Collection entries
• • •
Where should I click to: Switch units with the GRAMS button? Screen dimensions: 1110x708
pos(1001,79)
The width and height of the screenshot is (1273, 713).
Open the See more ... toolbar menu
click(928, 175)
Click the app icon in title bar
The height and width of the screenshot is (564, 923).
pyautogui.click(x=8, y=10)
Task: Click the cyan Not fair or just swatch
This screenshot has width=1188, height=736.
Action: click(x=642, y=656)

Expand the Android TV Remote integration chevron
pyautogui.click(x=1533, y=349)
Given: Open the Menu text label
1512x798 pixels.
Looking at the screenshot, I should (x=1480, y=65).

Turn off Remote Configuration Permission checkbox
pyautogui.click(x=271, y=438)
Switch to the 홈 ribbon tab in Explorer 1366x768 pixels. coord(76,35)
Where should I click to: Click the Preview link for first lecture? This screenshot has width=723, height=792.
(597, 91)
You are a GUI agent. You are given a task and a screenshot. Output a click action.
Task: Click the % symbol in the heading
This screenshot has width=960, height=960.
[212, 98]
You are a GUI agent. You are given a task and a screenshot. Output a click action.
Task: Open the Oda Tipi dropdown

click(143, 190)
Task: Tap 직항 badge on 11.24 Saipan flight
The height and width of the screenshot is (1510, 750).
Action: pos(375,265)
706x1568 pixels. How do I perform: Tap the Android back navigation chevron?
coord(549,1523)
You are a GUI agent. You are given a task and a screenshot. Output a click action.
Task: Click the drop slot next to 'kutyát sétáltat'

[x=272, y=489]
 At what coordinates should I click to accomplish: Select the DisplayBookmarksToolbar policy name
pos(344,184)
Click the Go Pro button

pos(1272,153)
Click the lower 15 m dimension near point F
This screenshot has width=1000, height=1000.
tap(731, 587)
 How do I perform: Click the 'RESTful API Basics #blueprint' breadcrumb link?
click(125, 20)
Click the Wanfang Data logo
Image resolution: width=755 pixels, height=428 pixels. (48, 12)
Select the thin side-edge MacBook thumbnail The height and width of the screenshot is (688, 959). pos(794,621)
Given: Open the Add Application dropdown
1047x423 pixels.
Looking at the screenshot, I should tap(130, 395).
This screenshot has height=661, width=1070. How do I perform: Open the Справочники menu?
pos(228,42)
• • •
- [Work required]: Output the records above exactly as written.

- [Task output]:
Where should I click to: Switch units with the GRAMS button? Screen dimensions: 1110x708
pos(1001,79)
The width and height of the screenshot is (1273, 713).
Open the See more ... toolbar menu
click(928, 175)
Click the app icon in title bar
The height and width of the screenshot is (564, 923).
pyautogui.click(x=8, y=10)
Task: Click the cyan Not fair or just swatch
This screenshot has width=1188, height=736.
Action: click(x=642, y=656)

Expand the Android TV Remote integration chevron
pyautogui.click(x=1533, y=349)
Given: Open the Menu text label
1512x798 pixels.
Looking at the screenshot, I should (x=1480, y=65).

Turn off Remote Configuration Permission checkbox
pyautogui.click(x=271, y=438)
Switch to the 홈 ribbon tab in Explorer 1366x768 pixels. coord(76,35)
Where should I click to: Click the Preview link for first lecture? This screenshot has width=723, height=792.
(597, 91)
You are a GUI agent. You are given a task and a screenshot. Output a click action.
Task: Click the % symbol in the heading
This screenshot has width=960, height=960.
[212, 98]
You are a GUI agent. You are given a task and a screenshot. Output a click action.
Task: Open the Oda Tipi dropdown

click(143, 190)
Task: Tap 직항 badge on 11.24 Saipan flight
The height and width of the screenshot is (1510, 750).
Action: pos(375,265)
706x1568 pixels. How do I perform: Tap the Android back navigation chevron?
coord(549,1523)
You are a GUI agent. You are given a task and a screenshot. Output a click action.
Task: Click the drop slot next to 'kutyát sétáltat'

[x=272, y=489]
 At what coordinates should I click to accomplish: Select the DisplayBookmarksToolbar policy name
pos(344,184)
Click the Go Pro button

pos(1272,153)
Click the lower 15 m dimension near point F
This screenshot has width=1000, height=1000.
tap(731, 587)
 How do I perform: Click the 'RESTful API Basics #blueprint' breadcrumb link?
click(125, 20)
Click the Wanfang Data logo
Image resolution: width=755 pixels, height=428 pixels. (48, 12)
Select the thin side-edge MacBook thumbnail The height and width of the screenshot is (688, 959). pos(794,621)
Given: Open the Add Application dropdown
1047x423 pixels.
Looking at the screenshot, I should tap(130, 395).
This screenshot has height=661, width=1070. How do I perform: Open the Справочники menu?
pos(228,42)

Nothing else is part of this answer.